What are three compelling reasons why any passionate public adjuster should join NAPIA?   

The education is second-to-none because it is focused on precisely what we do. It broadens our views and perceptions about how we do our job. For me, it has created very strong friendships that I have now cherished for decades. These friendships between the families of members are generational as well. I do have a wonderful personal relationship with Harvey Goodman. I am proud to say that although we compete on certain losses, I believe we have a great mutual respect. We can use each other as a sounding board on certain claims of the highest caliber and learn from each other’s insights and effectiveness in dealing with the insurance industry. 

NAPIA is the ‘watchdog’ for the public adjusting profession. NAPIA was the organization primarily responsible for establishing public adjusting licensing. NAPIA has a constant presence with insurance regulators with a significant voice regarding adjusting and policyholder issues. As NAPIA’s liaison with insurance commissioners, Ann Frohman, has told me, “If you do not have a seat at the table, you are going to be on the menu.” Public adjusters who really care about what we do and our ability to do it need to provide united support to our profession through NAPIA.    

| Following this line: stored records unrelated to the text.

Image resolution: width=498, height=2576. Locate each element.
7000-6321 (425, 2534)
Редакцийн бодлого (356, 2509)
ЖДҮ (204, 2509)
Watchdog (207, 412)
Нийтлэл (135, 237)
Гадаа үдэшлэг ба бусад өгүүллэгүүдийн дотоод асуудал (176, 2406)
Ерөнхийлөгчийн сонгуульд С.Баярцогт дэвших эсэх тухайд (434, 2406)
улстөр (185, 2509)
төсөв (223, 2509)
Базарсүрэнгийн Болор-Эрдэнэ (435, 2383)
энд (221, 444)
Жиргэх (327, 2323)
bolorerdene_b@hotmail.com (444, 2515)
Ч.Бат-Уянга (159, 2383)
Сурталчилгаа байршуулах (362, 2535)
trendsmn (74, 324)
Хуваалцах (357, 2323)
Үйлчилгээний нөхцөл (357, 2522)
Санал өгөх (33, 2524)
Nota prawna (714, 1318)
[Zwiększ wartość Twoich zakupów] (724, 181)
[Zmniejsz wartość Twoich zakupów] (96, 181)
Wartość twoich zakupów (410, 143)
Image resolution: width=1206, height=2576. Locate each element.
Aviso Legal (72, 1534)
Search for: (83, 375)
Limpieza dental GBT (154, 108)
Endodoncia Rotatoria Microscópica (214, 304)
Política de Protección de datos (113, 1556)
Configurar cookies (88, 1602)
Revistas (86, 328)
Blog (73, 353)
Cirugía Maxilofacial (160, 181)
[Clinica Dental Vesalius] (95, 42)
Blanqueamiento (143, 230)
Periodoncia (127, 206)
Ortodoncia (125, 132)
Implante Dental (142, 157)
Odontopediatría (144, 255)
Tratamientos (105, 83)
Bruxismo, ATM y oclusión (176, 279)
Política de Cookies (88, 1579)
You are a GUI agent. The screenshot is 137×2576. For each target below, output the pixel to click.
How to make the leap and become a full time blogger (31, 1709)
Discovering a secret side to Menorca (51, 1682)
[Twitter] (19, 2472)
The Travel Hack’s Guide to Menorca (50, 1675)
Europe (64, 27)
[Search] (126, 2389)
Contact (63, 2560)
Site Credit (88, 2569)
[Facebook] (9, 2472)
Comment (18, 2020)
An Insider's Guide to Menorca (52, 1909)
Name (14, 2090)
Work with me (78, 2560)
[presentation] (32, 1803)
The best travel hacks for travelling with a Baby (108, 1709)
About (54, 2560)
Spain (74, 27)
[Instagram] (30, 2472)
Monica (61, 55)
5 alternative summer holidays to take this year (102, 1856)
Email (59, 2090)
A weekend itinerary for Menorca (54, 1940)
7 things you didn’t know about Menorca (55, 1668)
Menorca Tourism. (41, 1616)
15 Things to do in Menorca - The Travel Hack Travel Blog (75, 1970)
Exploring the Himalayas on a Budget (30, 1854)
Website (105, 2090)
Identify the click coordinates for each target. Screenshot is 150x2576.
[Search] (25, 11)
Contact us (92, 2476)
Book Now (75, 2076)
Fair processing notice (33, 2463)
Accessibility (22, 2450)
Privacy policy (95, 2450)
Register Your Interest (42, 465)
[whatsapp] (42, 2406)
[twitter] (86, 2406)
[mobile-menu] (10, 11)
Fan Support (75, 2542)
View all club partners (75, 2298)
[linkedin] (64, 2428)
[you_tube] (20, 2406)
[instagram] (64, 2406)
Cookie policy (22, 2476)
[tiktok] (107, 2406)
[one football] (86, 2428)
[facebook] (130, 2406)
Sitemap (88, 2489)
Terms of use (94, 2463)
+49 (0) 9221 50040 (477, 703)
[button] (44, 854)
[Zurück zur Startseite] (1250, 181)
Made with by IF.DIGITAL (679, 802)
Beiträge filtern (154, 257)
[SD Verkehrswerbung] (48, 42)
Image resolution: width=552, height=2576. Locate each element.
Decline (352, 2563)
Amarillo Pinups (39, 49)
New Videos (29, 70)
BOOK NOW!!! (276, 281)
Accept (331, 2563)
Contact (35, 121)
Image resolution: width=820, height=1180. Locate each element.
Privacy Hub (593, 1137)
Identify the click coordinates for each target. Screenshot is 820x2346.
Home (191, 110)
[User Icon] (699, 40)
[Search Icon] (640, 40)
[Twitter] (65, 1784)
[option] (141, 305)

Jodie Papa remarked in an article that public adjusting is more than just a business for her, but “a way of life.” Do you agree with her?

To be a dedicated public adjuster, especially in today’s environment, is certainly a “lifestyle” and not just “a job.” For example, all of my daughters went with me to a fire while on the way back from the hospital. This is something that truly becomes a part of you. Successful public adjusters take great pride in serving our clients because you know that without our team and their efforts, most clients’ recoveries would never have been achieved. This is the passionate dedication that we provide that today’s insurance company adjuster does not provide. Most of our clients don’t know what benefits they would be missing if it weren’t for this passion for what we do. I don’t know of any other business that is more rewarding than acting as a public adjuster.

What are your fears, worries, hopes, and dreams for the public adjusting profession?

My fear is that the insurance company lobby will try to prevent us from being able to practice what I love to do—public adjusting. Thank goodness NAPIA has been involved in helping on these matters. With NAPIA’a support, I have been involved in a number of lawsuits challenging wrongful legislation. My worry is about the insurance industry losing so many experienced property insurance adjusters. Maybe that is not bad for our business because somebody has to understand the policy and adjustment concepts. But it worries me that complex claims are not being quickly and properly adjusted because of the lack of depth in experience and the number of adjusters missing from the other side of the table. Our profession is growing because there has never been a greater need for quality public adjusters. My dream is to keep working on larger and more complex claims. I find It invigorating.          

Is there a fifth Papa generation in sight at NFA?

We have multigenerational NFA team members who are not from my family! But let me tell you a story about my granddaughter, who is now thirteen but was only three years old when this story took place. I started filming her and asked her how good her vocabulary was. This video shows her saying the words “subrogation” and “co-insurance.”     

My interview with Ron Papa was inspiring. My impression is that this person was groomed to do exactly what he has been doing his entire life. He is a wealth of information and wisdom. He is delightful to be around. If you ever get a chance to be around Ron Papa for any occasion, you are the better for it.   

Thought For The Day        

You must take personal responsibility. You cannot change the circumstances, the seasons, or the wind, but you can change yourself. That is something you have charge of.